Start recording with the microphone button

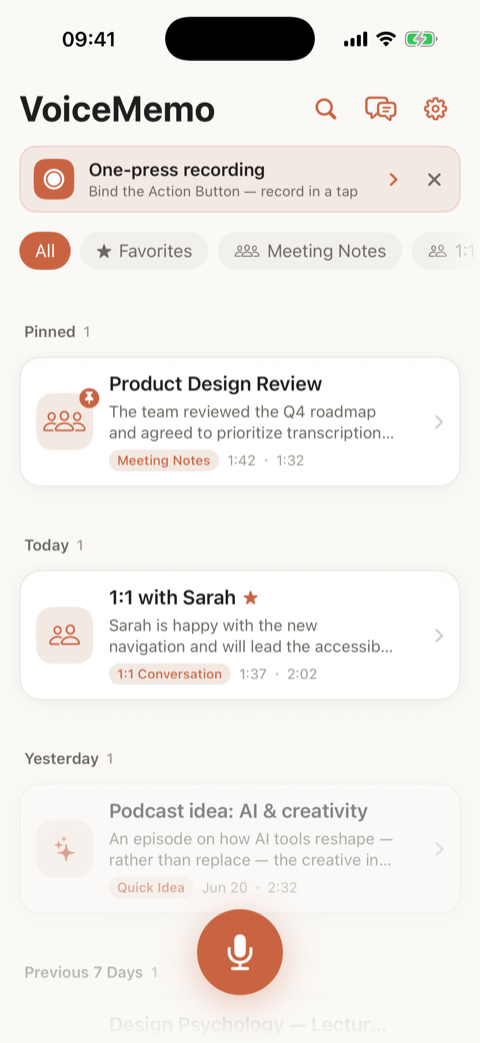(x=240, y=952)
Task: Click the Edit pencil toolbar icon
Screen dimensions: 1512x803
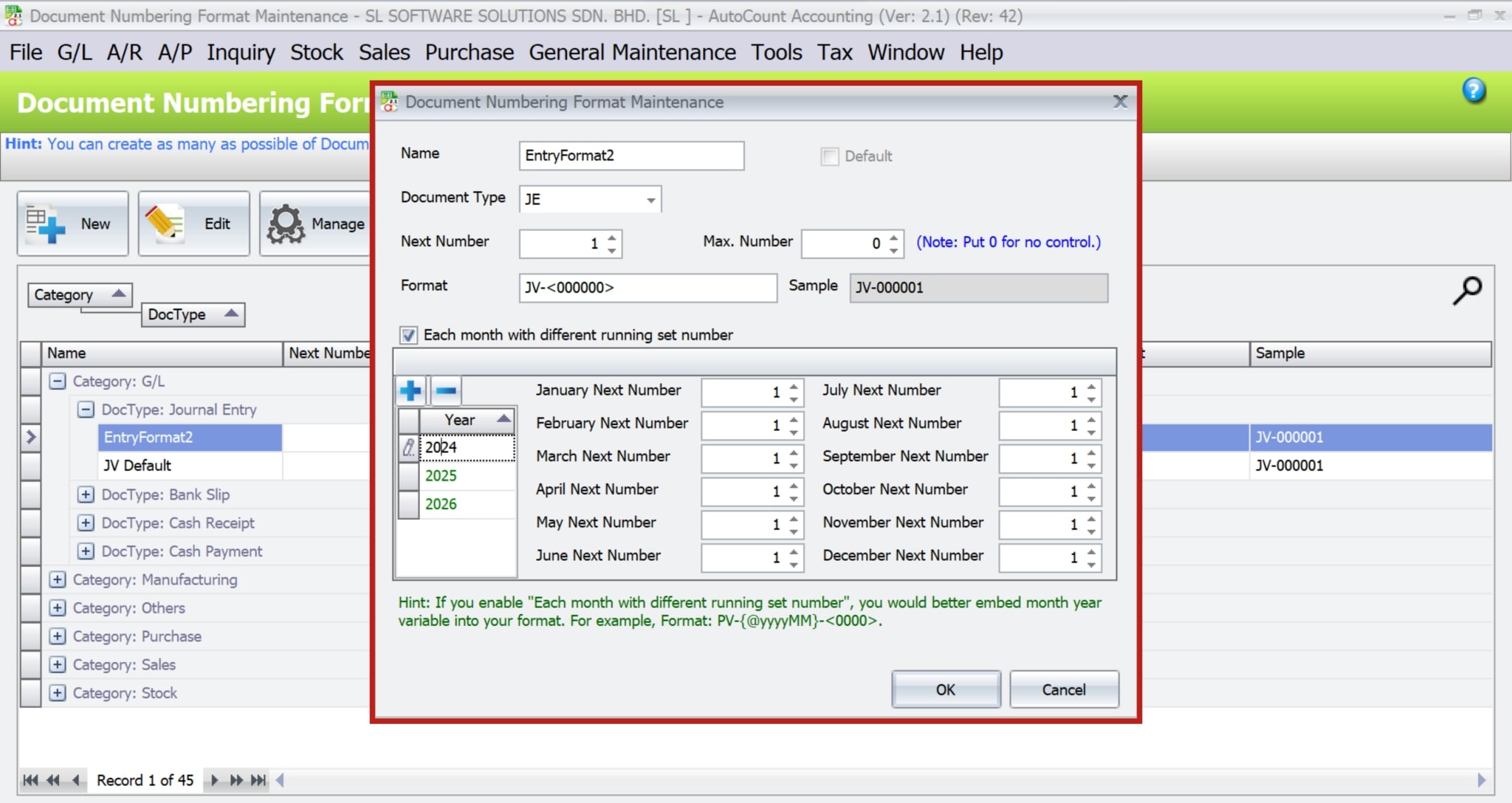Action: [x=165, y=224]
============================================================
AIM OF THE EXERCISE:
Reproduce the data above, substituting "pen" for "pencil" wherever it appears and keeping every other part unchanged. Leave the pictures out of your answer.

EXERCISE SOLUTION:
Start recording with the microphone button

(x=240, y=952)
Task: Click the Edit pen toolbar icon
Screen dimensions: 1512x803
Action: [x=165, y=224]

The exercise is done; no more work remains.